◆ YOUR OBJECTIVE
Copy out the material from the line containing "At what coordinates" down through the line containing "Image resolution: width=644", including both of those lines, and leave the pictures out of your copy.

◆ DATASET
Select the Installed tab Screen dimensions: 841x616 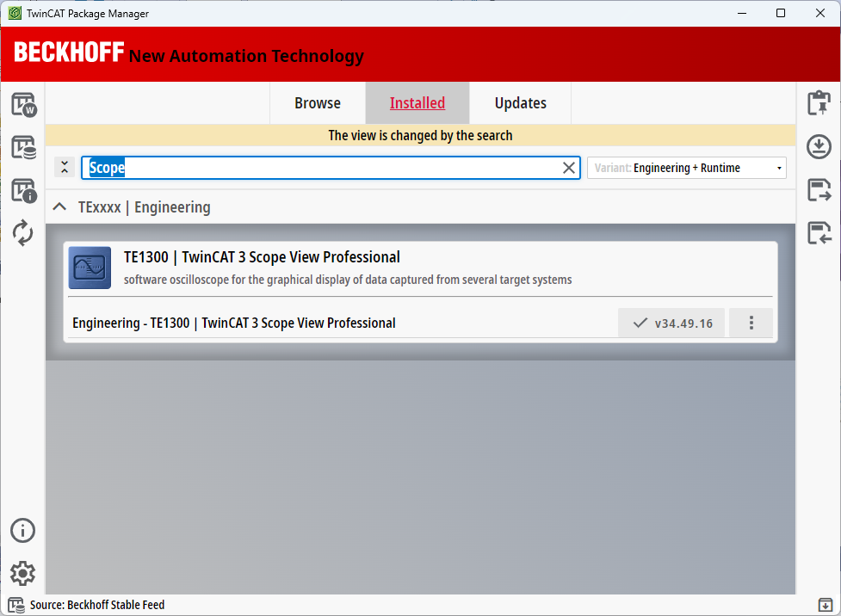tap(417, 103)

---

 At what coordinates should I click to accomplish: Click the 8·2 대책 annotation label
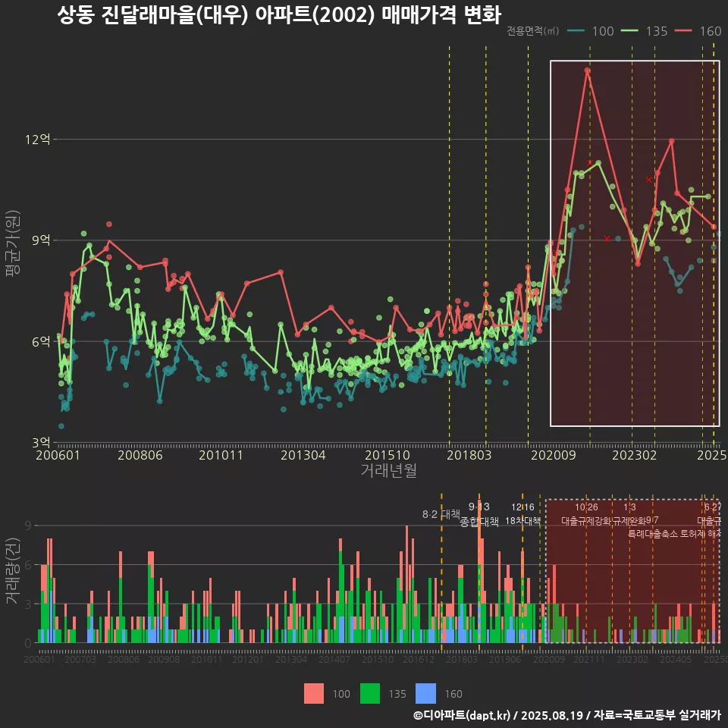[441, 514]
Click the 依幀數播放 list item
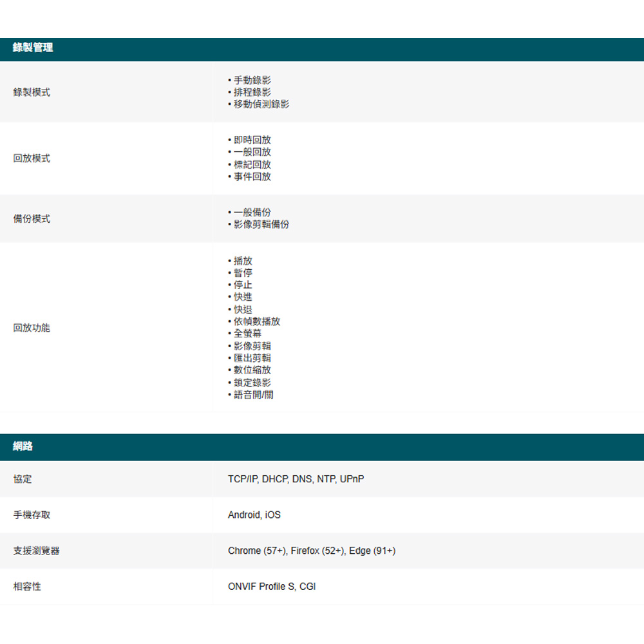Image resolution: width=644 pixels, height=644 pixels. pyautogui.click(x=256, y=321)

...

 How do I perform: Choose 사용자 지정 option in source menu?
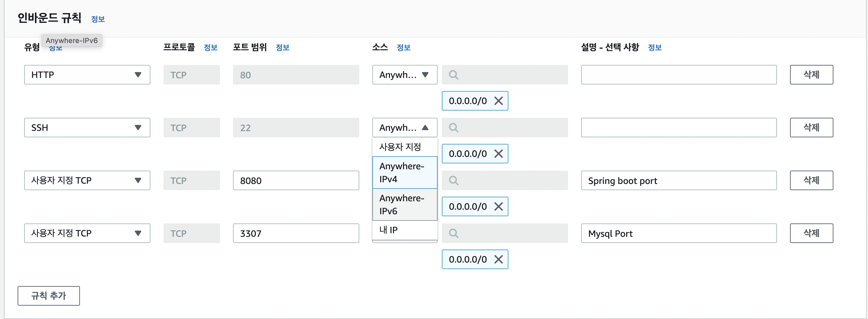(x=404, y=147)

◆ EXPECTED ANSWER
 At what coordinates should I click to accomplish: Click the 8·2 대책 annotation label
[441, 514]
Click the 依幀數播放 list item
Image resolution: width=644 pixels, height=644 pixels. pyautogui.click(x=256, y=321)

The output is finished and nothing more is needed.